Textauszug >>
Sylvia Grunwald ist die Leiterin der Kreisvolkshochschule Börde. An ihrer Schule werden Erwachsene unterrichtet, auch im Lesen, Schreiben und Rechnen. Die Angst sei dabei das größte Hindernis: „Der schwerste Schritt ist, die Menschen erst einmal hier her zu bekommen. Wenn sie einmal über unsere Schwelle gegangen sind und die Gruppe kennen gelernt haben, dann atmen alle durch und es wird leichter.“

Funktionaler Analphabetismus ist ein Problem, das stark zunimmt. Mehr als vierzehn Prozent der erwerbsfähigen Erwachsenen sind in Deutschland betroffen. Ursachen sieht Sylvia Grunwald zum Beispiel in häufigen Schulwechseln, unsensiblen Lehrern, fehlender Bildung und anderen Schwierigkeiten im Elternhaus. Auch ein geringes Selbstwertgefühl, Lernschwächen und andere wiederkehrende Probleme spielen eine Rolle, die letztlich eine Schulangst aufbauen und somit in einen Teufelskreis führen. Zudem fällt die wachsende Zahl an Zuwandererfamilien mit anderer Muttersprache zunehmend ins Gewicht.

Zofia Nowak* ist vor zwei Jahren nach Deutschland gekommen, um bei ihrer Familie leben zu können. Die 58-Jährige kann in ihrer Muttersprache ohne Probleme lesen und schreiben, hat 40 Jahre lang in einem Büro gearbeitet. Mündlich kann sie sich auch in Deutsch schon ganz gut verständigen. Doch wenn sie ein Formular vom Arbeitsamt in der Hand hat, kommt die Angst, zu unterschreiben. Denn sie versteht nicht, was dort steht.

Einträge >>
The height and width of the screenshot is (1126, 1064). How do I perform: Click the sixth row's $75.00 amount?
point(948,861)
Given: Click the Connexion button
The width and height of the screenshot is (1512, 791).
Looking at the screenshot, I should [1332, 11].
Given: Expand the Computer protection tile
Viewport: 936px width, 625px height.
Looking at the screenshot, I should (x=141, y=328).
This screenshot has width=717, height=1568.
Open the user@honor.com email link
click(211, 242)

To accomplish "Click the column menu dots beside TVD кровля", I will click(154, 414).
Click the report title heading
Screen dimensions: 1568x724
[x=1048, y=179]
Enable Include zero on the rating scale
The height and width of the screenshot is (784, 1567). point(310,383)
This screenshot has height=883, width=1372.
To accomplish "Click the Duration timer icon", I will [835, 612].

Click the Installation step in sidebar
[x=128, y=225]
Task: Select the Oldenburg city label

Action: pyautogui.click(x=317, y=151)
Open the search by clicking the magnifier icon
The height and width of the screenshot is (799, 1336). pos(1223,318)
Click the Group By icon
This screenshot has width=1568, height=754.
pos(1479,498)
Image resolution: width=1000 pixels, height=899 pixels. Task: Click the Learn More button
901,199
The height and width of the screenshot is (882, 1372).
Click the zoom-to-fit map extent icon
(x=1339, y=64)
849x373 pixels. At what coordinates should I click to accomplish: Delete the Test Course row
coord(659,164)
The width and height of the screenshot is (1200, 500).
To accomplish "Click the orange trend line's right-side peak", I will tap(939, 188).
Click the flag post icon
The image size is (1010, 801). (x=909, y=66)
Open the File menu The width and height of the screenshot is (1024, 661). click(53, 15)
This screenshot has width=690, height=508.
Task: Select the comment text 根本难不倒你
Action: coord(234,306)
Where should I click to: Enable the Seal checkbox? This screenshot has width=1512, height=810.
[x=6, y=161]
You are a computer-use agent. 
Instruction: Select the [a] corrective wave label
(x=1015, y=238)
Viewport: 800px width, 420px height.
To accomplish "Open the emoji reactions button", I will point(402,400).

Aufgabenstellung >>
Schreiben Sie den Abschnitt des Textauszugs von „Zofia Nowak* ist“ bis „was dort steht.“ erneut und ersetzen Sie dabei „Arbeitsamt“ durch „Finanzamt“.

Antwort >>
Zofia Nowak* ist vor zwei Jahren nach Deutschland gekommen, um bei ihrer Familie leben zu können. Die 58-Jährige kann in ihrer Muttersprache ohne Probleme lesen und schreiben, hat 40 Jahre lang in einem Büro gearbeitet. Mündlich kann sie sich auch in Deutsch schon ganz gut verständigen. Doch wenn sie ein Formular vom Finanzamt in der Hand hat, kommt die Angst, zu unterschreiben. Denn sie versteht nicht, was dort steht.